BAS: There are too many: my parents, my best friend (whose service with MCC helped give me courage to consider living abroad), and a college professor that I had many lengthy discussions about faith and life with, a good friend that spent a semester in Australia, and really inspired me to think more consciously about service. Then are my siblings, each in their unique ways and Mohammed, the young man that I worked with in Jordan. “Deafblind” is the first word that most people use to describe him. And while his disability has clearly made him different than his peers, my interactions with him show that he is different in many ways. I would call him the most stubborn person I have ever met, and he would probably take that as a compliment. Even with disadvantages, he finds his way in this world because of his endless courage. He is selfless, asking for so little, and needing no reason to share with others. He loves and forgives without reservation. He prays for people that hardly interact with him. He cannot describe the things that he values most, and yet his life shows that he clearly understands what is important better than most of us. But he is also human, with many flaws. In all the complicated human good and frailty of his life, he has taught me much about how to live a life of worship. He inspired me daily, and I will always feel honored to have worked with him.
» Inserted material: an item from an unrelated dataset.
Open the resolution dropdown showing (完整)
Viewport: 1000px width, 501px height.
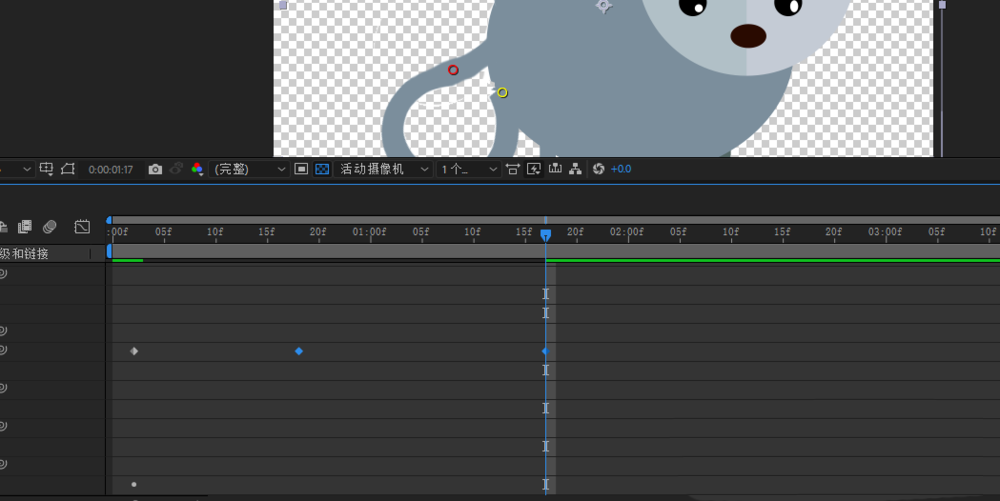pos(251,170)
TWI: How do you keep faith, or how does your faith keep you? How do you know the world — the particular parts of the world God has invited you to see — and still love it?  

The transition to the US has been difficult, particularly because I am no longer working for a Christian organization. I am no longer living in a community that holds chapel services several nights a week, or even in a culture that so readily gives thanks to God. I have to be more intentional about knowing God’s presence. It was an incredible experience to have lived in a place where God felt so present. I believe it is Marcus Borg that refers to God as “context,” and I very much keep my faith in that way. In serving each child, in studying for each class, in loving those around me, and indeed everything I do, there is a context. And God is that context. The language changes, the job changes, the people, but I always have a rock to cling to. And the challenge, then, is to always put myself in a position where I can bring more people into awareness that God is the context that we all exist in. Whether in Salt, Jordan, or Boston, I want to acknowledge God as my context and honor that with the way I live.